:: Data supplied ::
— begin —

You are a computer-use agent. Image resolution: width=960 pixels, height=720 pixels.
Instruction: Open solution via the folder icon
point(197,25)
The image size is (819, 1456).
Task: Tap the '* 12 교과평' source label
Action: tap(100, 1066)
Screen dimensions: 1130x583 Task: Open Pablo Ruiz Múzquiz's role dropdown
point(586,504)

— end —

Repeat the lines above, substituting "directory icon" for "folder icon" and leaving everything else as it is.

You are a computer-use agent. Image resolution: width=960 pixels, height=720 pixels.
Instruction: Open solution via the directory icon
point(197,25)
The image size is (819, 1456).
Task: Tap the '* 12 교과평' source label
Action: tap(100, 1066)
Screen dimensions: 1130x583 Task: Open Pablo Ruiz Múzquiz's role dropdown
point(586,504)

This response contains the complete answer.